• [WHAT THE TASK ASKS] Start at the line in the entries below that contains "How do I perform: Open", stop at the line that contains "Instruction: Open Kenzie", and output exactly the lines in that span, both ends included.

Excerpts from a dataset
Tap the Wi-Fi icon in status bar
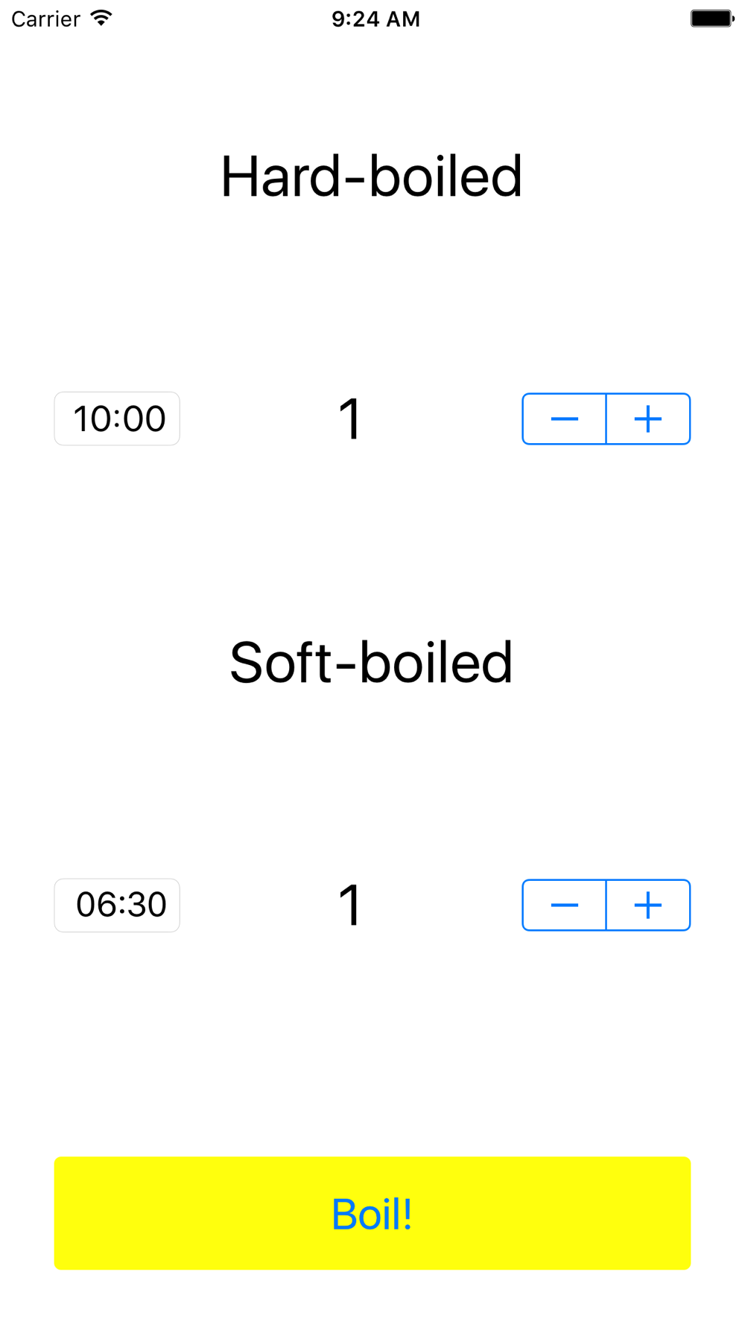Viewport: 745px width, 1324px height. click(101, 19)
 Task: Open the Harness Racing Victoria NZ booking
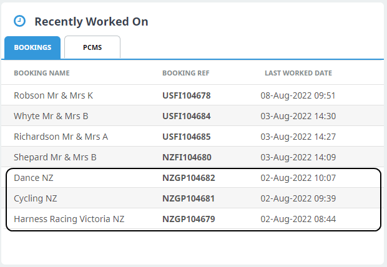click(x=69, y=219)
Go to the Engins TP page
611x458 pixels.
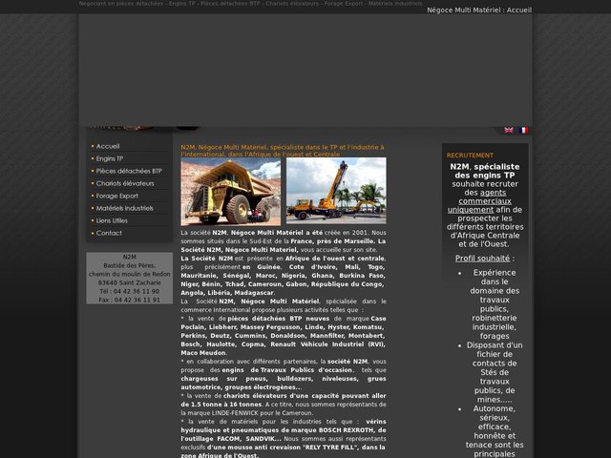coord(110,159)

* * *

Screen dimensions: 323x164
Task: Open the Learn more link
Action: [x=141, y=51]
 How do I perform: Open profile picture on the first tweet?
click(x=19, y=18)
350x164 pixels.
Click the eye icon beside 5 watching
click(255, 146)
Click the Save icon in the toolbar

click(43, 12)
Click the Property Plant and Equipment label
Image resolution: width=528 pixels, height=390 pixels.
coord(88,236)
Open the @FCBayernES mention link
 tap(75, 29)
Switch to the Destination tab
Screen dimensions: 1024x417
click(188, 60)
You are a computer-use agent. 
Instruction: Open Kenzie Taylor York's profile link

• [RESULT OF THE TASK]
 How do I perform: Open profile picture on the first tweet?
click(x=19, y=18)
350x164 pixels.
Click the eye icon beside 5 watching
click(255, 146)
Click the Save icon in the toolbar

click(43, 12)
Click the Property Plant and Equipment label
Image resolution: width=528 pixels, height=390 pixels.
coord(88,236)
Open the @FCBayernES mention link
 tap(75, 29)
Switch to the Destination tab
Screen dimensions: 1024x417
click(188, 60)
You are a computer-use agent. 
Instruction: Open Kenzie Taylor York's profile link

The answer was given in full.